Data to use: Begin
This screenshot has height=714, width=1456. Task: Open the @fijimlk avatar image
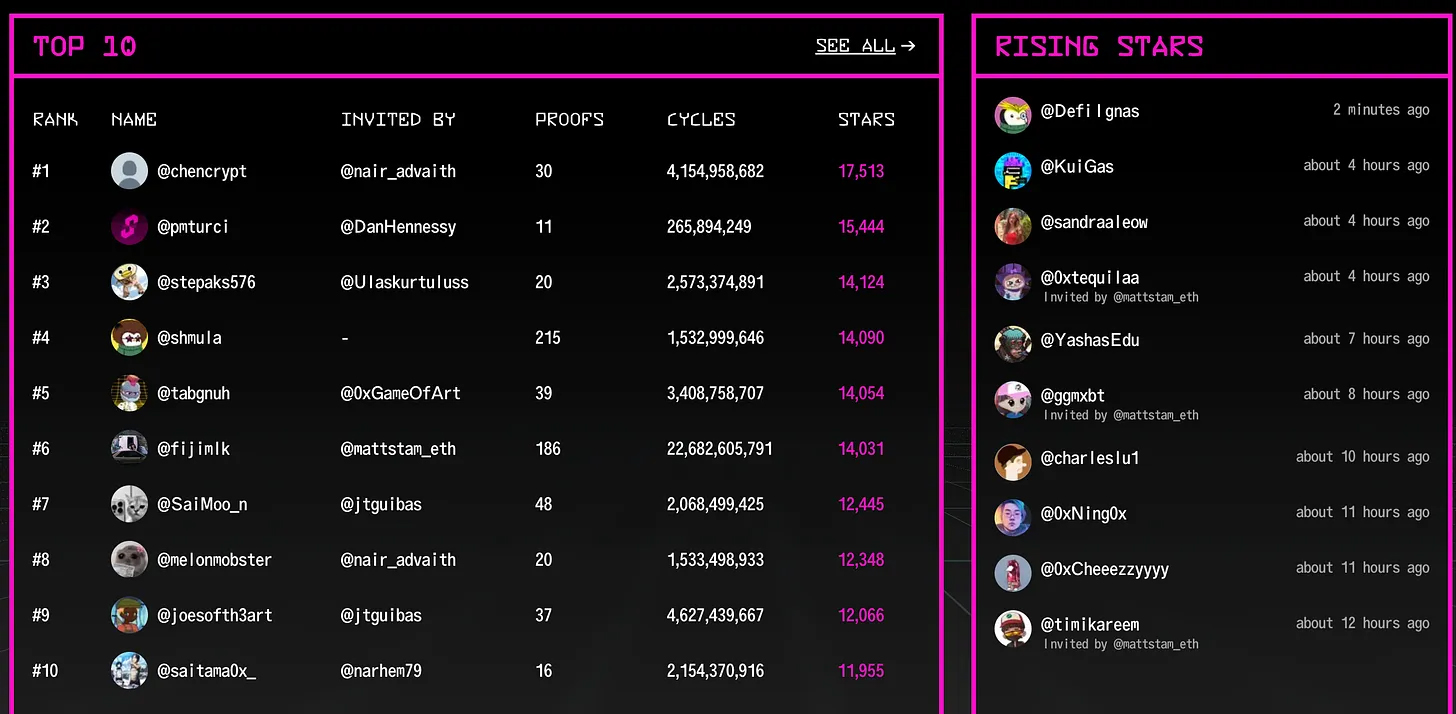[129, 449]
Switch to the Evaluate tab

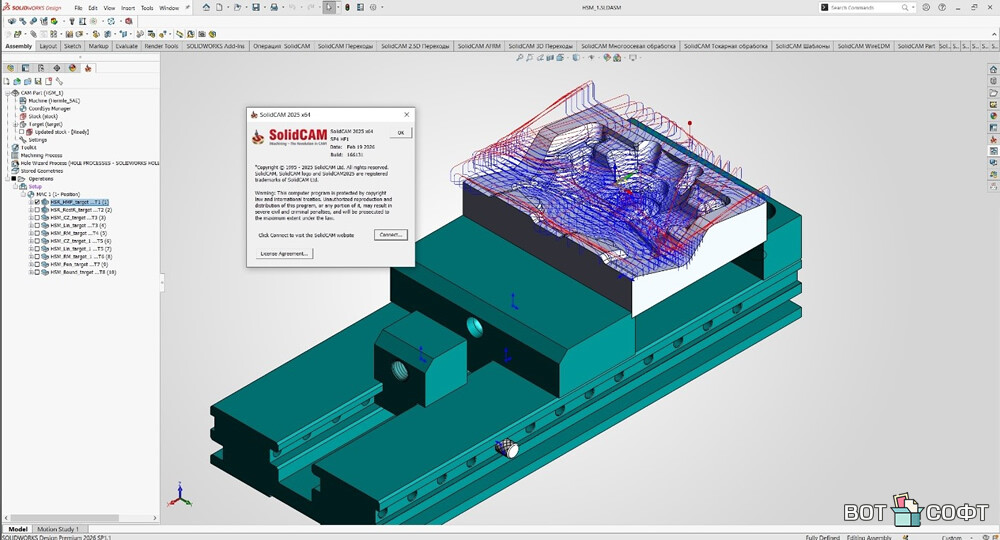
Data to use: End
Data to use: Begin
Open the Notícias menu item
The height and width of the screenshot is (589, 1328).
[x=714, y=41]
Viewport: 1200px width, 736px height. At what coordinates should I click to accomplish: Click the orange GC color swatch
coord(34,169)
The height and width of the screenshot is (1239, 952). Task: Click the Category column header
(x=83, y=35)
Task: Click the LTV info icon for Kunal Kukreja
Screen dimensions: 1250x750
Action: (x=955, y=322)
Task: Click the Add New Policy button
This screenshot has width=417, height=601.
Data to use: End
Data to use: Begin
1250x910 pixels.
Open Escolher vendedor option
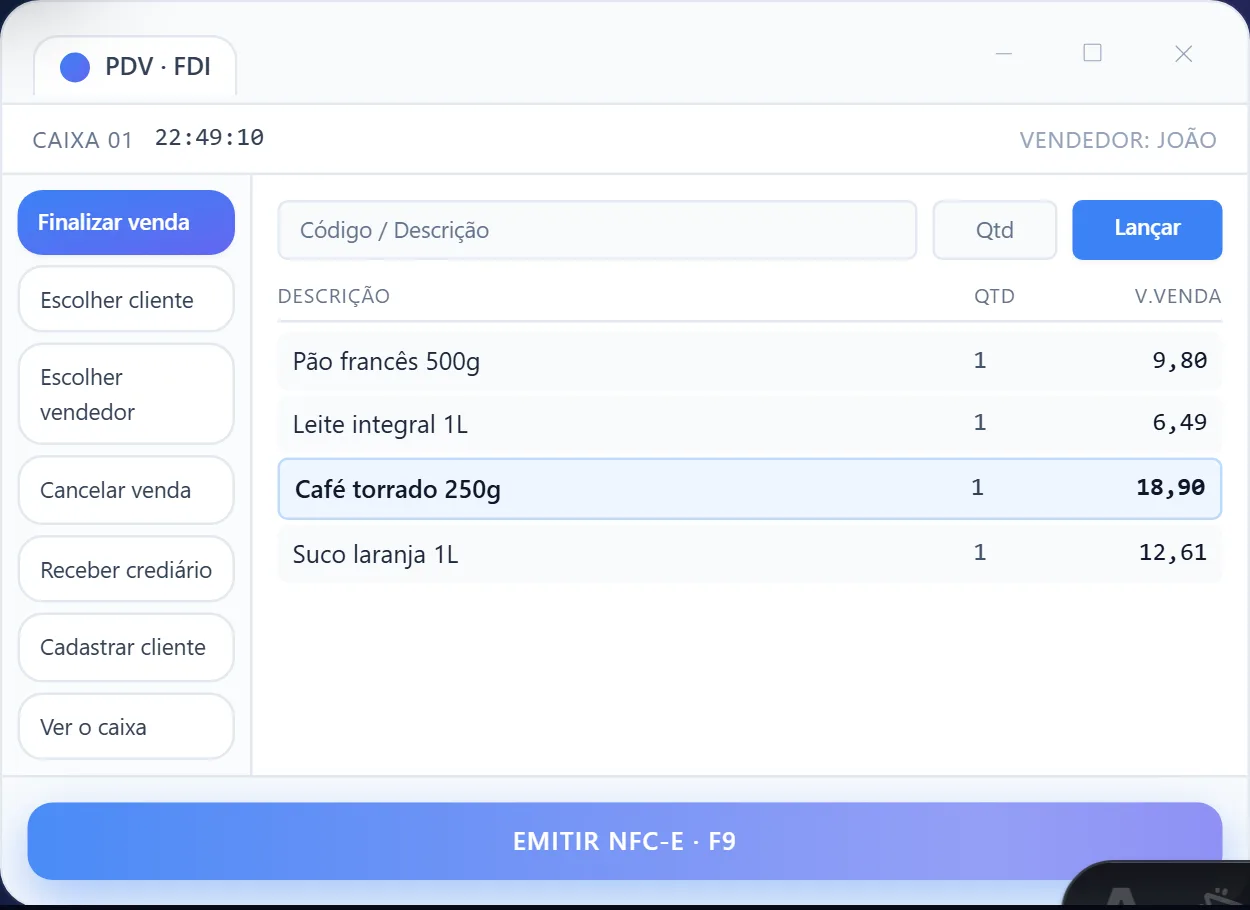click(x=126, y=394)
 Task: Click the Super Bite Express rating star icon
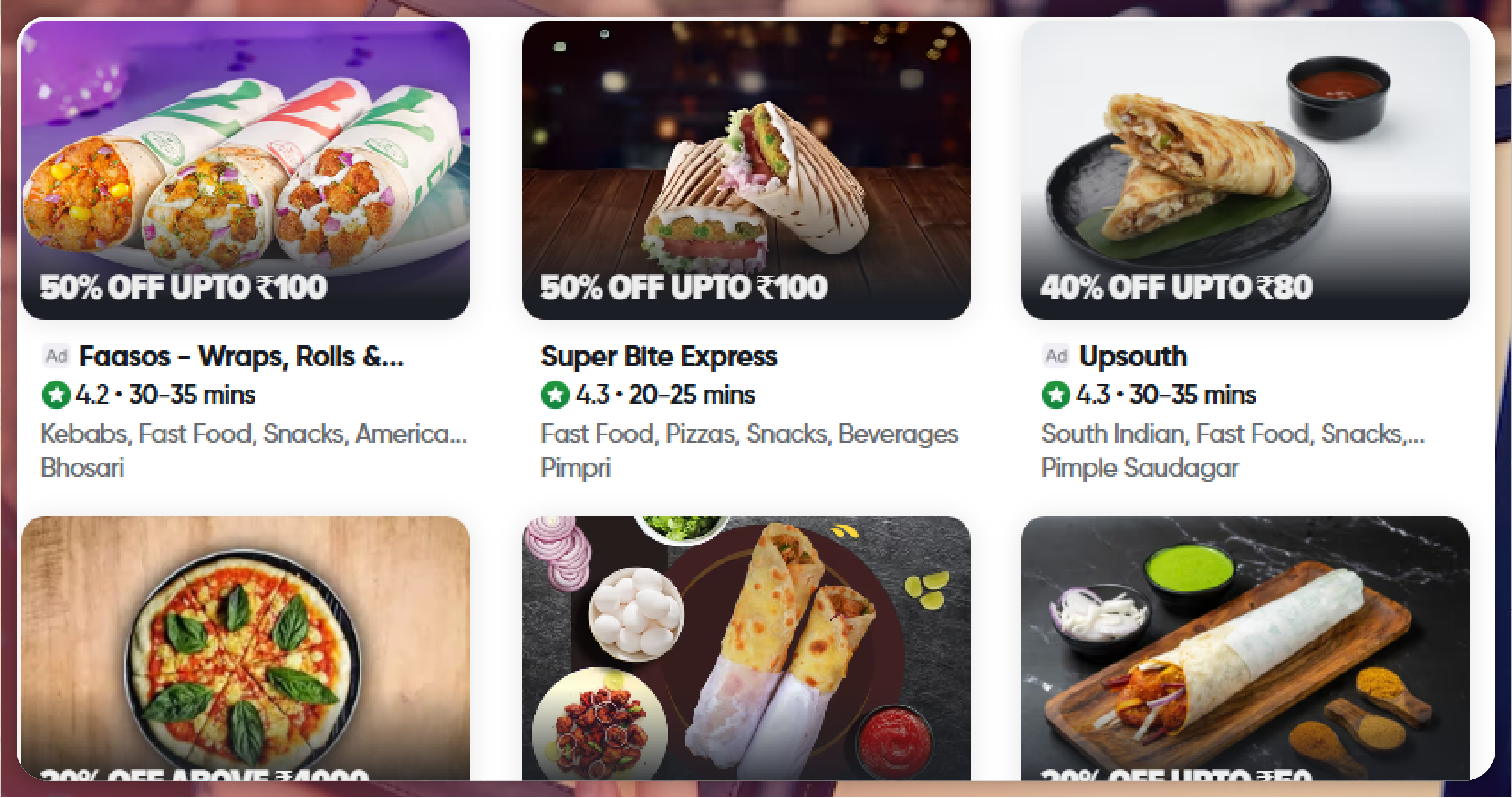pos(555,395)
Data to use: End
▶ _What the exercise asks_:
When you reach the line containing "This screenshot has height=714, width=1456." in the entries above, begin restating word for word, and stop once the line containing "Switch to the Evaluate tab" has been given. Omit the pictures.

▶ _Your solution_:
This screenshot has height=714, width=1456. Task: Open the @fijimlk avatar image
[129, 449]
Switch to the Evaluate tab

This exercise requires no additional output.